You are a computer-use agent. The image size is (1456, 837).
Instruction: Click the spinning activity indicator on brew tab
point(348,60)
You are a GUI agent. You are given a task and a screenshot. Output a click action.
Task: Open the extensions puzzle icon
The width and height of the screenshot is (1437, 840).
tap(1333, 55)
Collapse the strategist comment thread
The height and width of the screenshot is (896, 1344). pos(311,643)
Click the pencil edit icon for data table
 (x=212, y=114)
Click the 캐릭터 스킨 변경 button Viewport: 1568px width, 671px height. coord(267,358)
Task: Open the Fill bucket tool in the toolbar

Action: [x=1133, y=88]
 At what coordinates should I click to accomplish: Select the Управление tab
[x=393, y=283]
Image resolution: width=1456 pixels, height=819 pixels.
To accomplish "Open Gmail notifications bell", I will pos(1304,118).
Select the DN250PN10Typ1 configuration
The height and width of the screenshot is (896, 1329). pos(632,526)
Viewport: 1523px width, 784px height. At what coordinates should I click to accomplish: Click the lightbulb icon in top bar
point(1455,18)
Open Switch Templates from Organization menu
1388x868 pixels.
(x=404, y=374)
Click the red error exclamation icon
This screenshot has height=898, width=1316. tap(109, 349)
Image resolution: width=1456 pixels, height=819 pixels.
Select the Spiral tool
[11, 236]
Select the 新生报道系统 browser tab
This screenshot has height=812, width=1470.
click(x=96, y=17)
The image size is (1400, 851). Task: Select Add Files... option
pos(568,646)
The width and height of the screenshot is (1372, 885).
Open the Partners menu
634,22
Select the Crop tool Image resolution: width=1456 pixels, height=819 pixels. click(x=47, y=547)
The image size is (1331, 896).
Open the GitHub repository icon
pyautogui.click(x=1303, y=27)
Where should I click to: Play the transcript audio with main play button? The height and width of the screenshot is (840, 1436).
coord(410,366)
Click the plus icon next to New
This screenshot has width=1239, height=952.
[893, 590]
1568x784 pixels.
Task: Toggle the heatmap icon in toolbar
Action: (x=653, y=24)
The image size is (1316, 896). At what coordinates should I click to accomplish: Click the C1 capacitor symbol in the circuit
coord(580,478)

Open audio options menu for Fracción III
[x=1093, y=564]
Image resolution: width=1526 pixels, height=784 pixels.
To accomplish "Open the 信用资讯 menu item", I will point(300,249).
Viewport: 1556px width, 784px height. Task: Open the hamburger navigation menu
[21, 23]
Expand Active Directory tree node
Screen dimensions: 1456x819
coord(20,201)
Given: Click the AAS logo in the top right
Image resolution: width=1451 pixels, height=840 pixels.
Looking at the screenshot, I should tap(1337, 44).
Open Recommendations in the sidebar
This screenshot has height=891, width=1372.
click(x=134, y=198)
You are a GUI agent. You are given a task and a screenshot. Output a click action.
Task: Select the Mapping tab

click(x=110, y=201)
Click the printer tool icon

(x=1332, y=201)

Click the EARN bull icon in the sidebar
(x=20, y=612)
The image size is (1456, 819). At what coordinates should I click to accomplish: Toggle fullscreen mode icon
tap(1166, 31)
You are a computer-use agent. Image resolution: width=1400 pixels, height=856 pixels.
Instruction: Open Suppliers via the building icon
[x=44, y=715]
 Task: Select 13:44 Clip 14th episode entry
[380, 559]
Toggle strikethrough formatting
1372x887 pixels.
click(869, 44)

● ● ● ●

* [Problem to solve]: Return every record above. Copy each one exactly.

* [Reply]:
You are a computer-use agent. The image size is (1456, 837).
Instruction: Click the spinning activity indicator on brew tab
point(348,60)
You are a GUI agent. You are given a task and a screenshot. Output a click action.
Task: Open the extensions puzzle icon
The width and height of the screenshot is (1437, 840).
tap(1333, 55)
Collapse the strategist comment thread
The height and width of the screenshot is (896, 1344). pos(311,643)
Click the pencil edit icon for data table
 (x=212, y=114)
Click the 캐릭터 스킨 변경 button Viewport: 1568px width, 671px height. coord(267,358)
Task: Open the Fill bucket tool in the toolbar

Action: [x=1133, y=88]
 At what coordinates should I click to accomplish: Select the Управление tab
[x=393, y=283]
Image resolution: width=1456 pixels, height=819 pixels.
To accomplish "Open Gmail notifications bell", I will pos(1304,118).
Select the DN250PN10Typ1 configuration
The height and width of the screenshot is (896, 1329). pos(632,526)
Viewport: 1523px width, 784px height. At what coordinates should I click to accomplish: Click the lightbulb icon in top bar
point(1455,18)
Open Switch Templates from Organization menu
1388x868 pixels.
(x=404, y=374)
Click the red error exclamation icon
This screenshot has height=898, width=1316. tap(109, 349)
Image resolution: width=1456 pixels, height=819 pixels.
Select the Spiral tool
[11, 236]
Select the 新生报道系统 browser tab
This screenshot has height=812, width=1470.
click(x=96, y=17)
The image size is (1400, 851). Task: Select Add Files... option
pos(568,646)
The width and height of the screenshot is (1372, 885).
Open the Partners menu
634,22
Select the Crop tool Image resolution: width=1456 pixels, height=819 pixels. click(x=47, y=547)
The image size is (1331, 896).
Open the GitHub repository icon
pyautogui.click(x=1303, y=27)
Where should I click to: Play the transcript audio with main play button? The height and width of the screenshot is (840, 1436).
coord(410,366)
Click the plus icon next to New
This screenshot has width=1239, height=952.
[893, 590]
1568x784 pixels.
Task: Toggle the heatmap icon in toolbar
Action: (x=653, y=24)
The image size is (1316, 896). At what coordinates should I click to accomplish: Click the C1 capacitor symbol in the circuit
coord(580,478)

Open audio options menu for Fracción III
[x=1093, y=564]
Image resolution: width=1526 pixels, height=784 pixels.
To accomplish "Open the 信用资讯 menu item", I will point(300,249).
Viewport: 1556px width, 784px height. Task: Open the hamburger navigation menu
[21, 23]
Expand Active Directory tree node
Screen dimensions: 1456x819
coord(20,201)
Given: Click the AAS logo in the top right
Image resolution: width=1451 pixels, height=840 pixels.
Looking at the screenshot, I should tap(1337, 44).
Open Recommendations in the sidebar
This screenshot has height=891, width=1372.
click(x=134, y=198)
You are a GUI agent. You are given a task and a screenshot. Output a click action.
Task: Select the Mapping tab

click(x=110, y=201)
Click the printer tool icon

(x=1332, y=201)

Click the EARN bull icon in the sidebar
(x=20, y=612)
The image size is (1456, 819). At what coordinates should I click to accomplish: Toggle fullscreen mode icon
tap(1166, 31)
You are a computer-use agent. Image resolution: width=1400 pixels, height=856 pixels.
Instruction: Open Suppliers via the building icon
[x=44, y=715]
 Task: Select 13:44 Clip 14th episode entry
[380, 559]
Toggle strikethrough formatting
1372x887 pixels.
click(869, 44)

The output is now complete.